Mein Redebeitrag auf der Hanfparade: Kriminalität & Kommunismus

August 11th, 2013

Ich dokumentiere mal meinen erstaunlicherweise gar nicht wenig beklatschten Redebeitrag von gestern vor der CDU-Bundeszentrale

Skript

Hallo, von mir gibt’s keinen Wahlaufruf und keine Wahlempfehlung. Ihr könnt ja gern eine dieser Parteien wählen, wenn’s euch Spaß macht und ihr euch was davon versprecht, davon kann ich euch ja auch kaum abhalten – viel wichtiger ist aber, sich, soweit es möglich ist, nicht an die Gesetze zu halten.

Da, wo es anders läuft, ist es anders, weil so viele sich nicht an die Gesetze halten und sich trotzdem mit den Mitteln versorgen, die ihnen gut tun, die sie oft als Medizin brauchen, und die ihr Bedürfnis nach Rausch erfüllen. Das hat immer wieder geklappt: sich zusammentun, sich nichts gefallen lassen, sich nicht vereinzeln lassen und sich nicht gegeneinander ausspielen lassen: unsere Substanz ist ja gar nicht so schlimm, wir sind ja ganz harmlos – wie steht es hier hinter mir auf dem Schild der PARTEI so schön? “Wer Hanf sagt, muss auch Keta sagen!” Und auch aufhören mit dieser Hetze gegen Dealer, während anderswo in dieser Stadt die Polizei Jagd auf sie macht und jeden zum Dealer macht, der nicht weiß und am falschen Ort ist. Es stünde dem weißen Kiffvolk gut an, sich der Selbstorganisation der Betroffenen im Görlitzer Park anzuschließen, statt hier in einer Tour über “richtige Kriminelle” vom Leder zu ziehen.
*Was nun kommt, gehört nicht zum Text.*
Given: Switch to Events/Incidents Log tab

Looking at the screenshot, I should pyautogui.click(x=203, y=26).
Okay, die konkrete Gesetzeslage verschiebt sich zuweilen, da ist manchmal was rauszuholen, aber das geschieht dann vorwiegend wegen ordnungs- und steuerpolitischen Erwägungen und weniger wegen Regierungswechseln oder parlamentarischen Mehrheitsverschiebungen. Aber gut, dann bekommt man das eben hin, daß man eine Sache machen darf, die man braucht – aber das Bedürfnis besteht nicht aus einer Substanz, wir müssen gedanklich von der Substanz wegkommen und über den Rausch sprechen. In der kapitalistischen Gesellschaft geht’s fast nur um die Rauschwaren, die profitabel verkauft werden können – die Wissenschaft bleibt auf diese Rauschauslöser fixiert, in der Politik geht’s (wie hier gerade) darum, wer welche Rauschwaren produzieren, vertreiben und verkaufen darf, wer dafür Steuern erhebt usw. usf.
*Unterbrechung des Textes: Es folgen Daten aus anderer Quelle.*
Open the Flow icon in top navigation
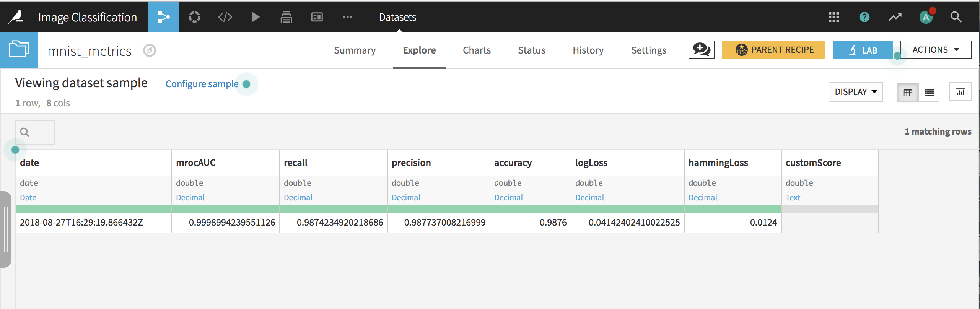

Aber der Rausch ist etwas, das wir selbst tun, eine Fähigkeit, die wir wie alle anderen Lebewesen mit einem Nervensystem haben, und Drogen sind nur eine Methode, den Körper dazu zu bringen zu tun, was er eben kann – und dieser Rausch kann Herrschaft genauso befestigen wie er sie erschüttern kann, er kann einem helfen, auf “dumme Gedanken” zu kommen & sich der Gesellschaftsordnung produktiv zu entfremden; er kann aber auch das Schmiermittel für Ideologie und Ruhigstellung sein, siehe Fußball-WM, Oktoberfest, Myfest usw.
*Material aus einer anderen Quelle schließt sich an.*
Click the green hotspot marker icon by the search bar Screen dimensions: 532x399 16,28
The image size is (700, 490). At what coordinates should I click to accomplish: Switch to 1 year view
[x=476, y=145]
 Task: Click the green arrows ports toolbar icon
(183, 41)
Jede Form von Herrschaft, auch die heutige, muß Rausch kontrollieren, um sich überhaupt halten zu können – er wird überall da unterdrückt, wo es aussieht, als wenn die Leute sich der Herrschaft entziehen und weniger gut benutzbar sind (für Staat & Kapital); er wird da gefördert, wo er sich irgendwie bändigen und an die Herrschaft binden läßt. Das ändert sich also auch mit Gesetzesverschiebungen nicht: daß jede Form von Herrschaft, auch die heutige, das Rauschbedürfnis der Menschen an sich binden muß und die überschießenden Elemente so gut sie kann im Griff behalten.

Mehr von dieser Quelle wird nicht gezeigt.